Whatever cracked idea I expected Brooke to disclose this morning, whatever I imagined her finding in Austin, whatever absurd course of action I dreaded she might try to take – this is miles beyond it.
‘Oh, my God, Brooke – why? You can’t be a mother to this kid –’
‘Why the hell not?’ she retorts. ‘I’m financially sound. I can provide whatever he needs. And by the way I am his mother.’
She’s lost her mind, though implying that probably won’t do any good.
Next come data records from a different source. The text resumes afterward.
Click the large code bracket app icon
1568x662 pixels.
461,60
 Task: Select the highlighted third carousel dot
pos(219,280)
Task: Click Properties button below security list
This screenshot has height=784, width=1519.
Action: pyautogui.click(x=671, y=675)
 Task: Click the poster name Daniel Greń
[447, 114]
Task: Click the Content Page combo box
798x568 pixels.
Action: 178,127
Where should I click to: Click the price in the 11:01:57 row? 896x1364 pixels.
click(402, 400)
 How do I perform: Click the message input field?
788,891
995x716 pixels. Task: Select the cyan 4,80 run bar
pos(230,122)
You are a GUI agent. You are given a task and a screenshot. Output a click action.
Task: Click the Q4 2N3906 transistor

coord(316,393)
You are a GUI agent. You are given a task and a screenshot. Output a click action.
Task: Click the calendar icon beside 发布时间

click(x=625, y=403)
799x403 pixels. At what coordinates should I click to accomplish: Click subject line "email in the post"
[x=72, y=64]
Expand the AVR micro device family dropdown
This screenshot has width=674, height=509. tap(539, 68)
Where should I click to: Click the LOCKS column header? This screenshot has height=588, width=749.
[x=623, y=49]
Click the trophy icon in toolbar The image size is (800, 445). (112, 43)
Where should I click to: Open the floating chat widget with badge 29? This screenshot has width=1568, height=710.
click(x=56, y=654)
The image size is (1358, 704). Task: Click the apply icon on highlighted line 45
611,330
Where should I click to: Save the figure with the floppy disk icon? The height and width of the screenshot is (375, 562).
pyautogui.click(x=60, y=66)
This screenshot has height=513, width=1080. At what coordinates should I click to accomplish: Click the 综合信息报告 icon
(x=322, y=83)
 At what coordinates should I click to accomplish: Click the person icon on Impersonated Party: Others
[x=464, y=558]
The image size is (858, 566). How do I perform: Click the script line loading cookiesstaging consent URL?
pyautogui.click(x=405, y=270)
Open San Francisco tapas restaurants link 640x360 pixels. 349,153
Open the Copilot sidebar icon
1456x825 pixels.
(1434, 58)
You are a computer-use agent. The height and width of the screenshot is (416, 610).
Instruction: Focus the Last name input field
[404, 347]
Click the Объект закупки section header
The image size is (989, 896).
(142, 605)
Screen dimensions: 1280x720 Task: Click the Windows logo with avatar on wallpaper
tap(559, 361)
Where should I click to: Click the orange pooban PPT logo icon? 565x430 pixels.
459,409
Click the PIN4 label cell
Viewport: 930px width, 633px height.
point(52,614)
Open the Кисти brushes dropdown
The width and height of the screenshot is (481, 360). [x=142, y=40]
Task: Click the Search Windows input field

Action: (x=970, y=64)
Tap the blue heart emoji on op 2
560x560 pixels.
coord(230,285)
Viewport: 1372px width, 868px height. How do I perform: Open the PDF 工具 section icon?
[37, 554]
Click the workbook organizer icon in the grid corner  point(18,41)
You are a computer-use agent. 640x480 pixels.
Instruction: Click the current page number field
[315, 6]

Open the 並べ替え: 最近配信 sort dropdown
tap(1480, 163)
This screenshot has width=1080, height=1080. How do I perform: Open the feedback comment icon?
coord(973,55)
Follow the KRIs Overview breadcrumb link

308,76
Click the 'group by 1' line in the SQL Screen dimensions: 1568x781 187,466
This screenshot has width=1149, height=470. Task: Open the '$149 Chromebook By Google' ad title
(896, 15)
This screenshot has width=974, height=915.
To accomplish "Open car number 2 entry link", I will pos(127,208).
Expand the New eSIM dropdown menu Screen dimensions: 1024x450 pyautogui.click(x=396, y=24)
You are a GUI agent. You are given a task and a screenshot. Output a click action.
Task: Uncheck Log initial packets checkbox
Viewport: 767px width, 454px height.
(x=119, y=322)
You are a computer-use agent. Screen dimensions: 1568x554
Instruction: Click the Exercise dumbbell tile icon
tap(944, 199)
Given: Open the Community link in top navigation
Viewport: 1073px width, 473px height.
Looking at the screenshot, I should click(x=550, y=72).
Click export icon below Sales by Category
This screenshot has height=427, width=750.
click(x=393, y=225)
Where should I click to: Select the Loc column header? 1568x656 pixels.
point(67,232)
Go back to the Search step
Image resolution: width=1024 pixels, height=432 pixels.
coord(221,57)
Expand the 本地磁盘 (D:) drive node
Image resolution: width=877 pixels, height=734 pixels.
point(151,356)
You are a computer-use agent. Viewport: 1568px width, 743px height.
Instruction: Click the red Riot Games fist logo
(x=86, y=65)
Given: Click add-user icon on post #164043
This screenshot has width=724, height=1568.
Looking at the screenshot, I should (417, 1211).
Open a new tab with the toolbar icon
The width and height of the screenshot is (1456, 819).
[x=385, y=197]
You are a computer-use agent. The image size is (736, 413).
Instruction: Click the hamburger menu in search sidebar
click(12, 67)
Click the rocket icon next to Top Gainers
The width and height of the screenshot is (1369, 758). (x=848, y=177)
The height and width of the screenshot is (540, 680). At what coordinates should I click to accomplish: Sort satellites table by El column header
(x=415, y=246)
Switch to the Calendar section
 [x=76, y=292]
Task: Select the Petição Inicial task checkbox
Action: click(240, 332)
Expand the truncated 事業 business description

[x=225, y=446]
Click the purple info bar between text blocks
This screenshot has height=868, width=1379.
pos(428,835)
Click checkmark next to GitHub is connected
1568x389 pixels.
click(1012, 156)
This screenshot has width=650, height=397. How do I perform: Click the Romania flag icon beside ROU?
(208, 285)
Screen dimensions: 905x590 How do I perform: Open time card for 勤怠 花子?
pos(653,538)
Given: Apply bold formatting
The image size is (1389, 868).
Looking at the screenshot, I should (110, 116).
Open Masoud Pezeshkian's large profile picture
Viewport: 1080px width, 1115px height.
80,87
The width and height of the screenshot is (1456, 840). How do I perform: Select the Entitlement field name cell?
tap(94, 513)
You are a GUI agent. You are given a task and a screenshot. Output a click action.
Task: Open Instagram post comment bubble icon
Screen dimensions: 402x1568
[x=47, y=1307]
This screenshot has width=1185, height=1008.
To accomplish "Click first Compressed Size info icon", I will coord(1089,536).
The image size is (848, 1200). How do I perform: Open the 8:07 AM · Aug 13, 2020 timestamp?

Logic? Worth a shot. ‘Kids need more than a biological connection and money – they need attention. Two parents, preferably. A family. They need someone to be there full time.’
‘Oh, please – attention? A family – like you or I got? I have more parents than I can shake a stick at, and most of them sucked. And your parents were so clueless they let you nearly kill yourself on multiple occasions.’
She has good points, dammit, though I prefer throwing my dad under the bus to blaming Mom. She’s been quietly disappearing nearly every afternoon for about an hour and a half, and I haven’t seen her drink a drop in almost two months. I suspect she’s attending the AA meetings Dori suggested, but I haven’t asked and don’t plan to.
‘You’re right – they pretty much across-the-board sucked ass as parents. And yet you think you’ll do a better job than any of them? At your age? By yourself? And with your proclivity for partying and screwing around?’
‘God-fucking-dammit, Reid – you have no right to preach at me about screwing around –’
‘Not to mention your language – and before you try to turn that around, remember that I’m not saying I want to raise a kid. And I don’t give a shit who you sleep with, otherwise –’
‘I party to keep from being bored – or haven’t you ever done that?’ She knows damned well I’ve done exactly that. ‘We’re single, young celebrities. Partying is expected. It’s practically an unspoken part of my PR strategy. I’ve never given an actual shit about doing it – I’m more than happy to ditch it. My public relations machine will just have to switch gears. And by the way – my sex life, not that it’s any of your business, is heavily fabricated. I’m more particular than the media portrays me to be.’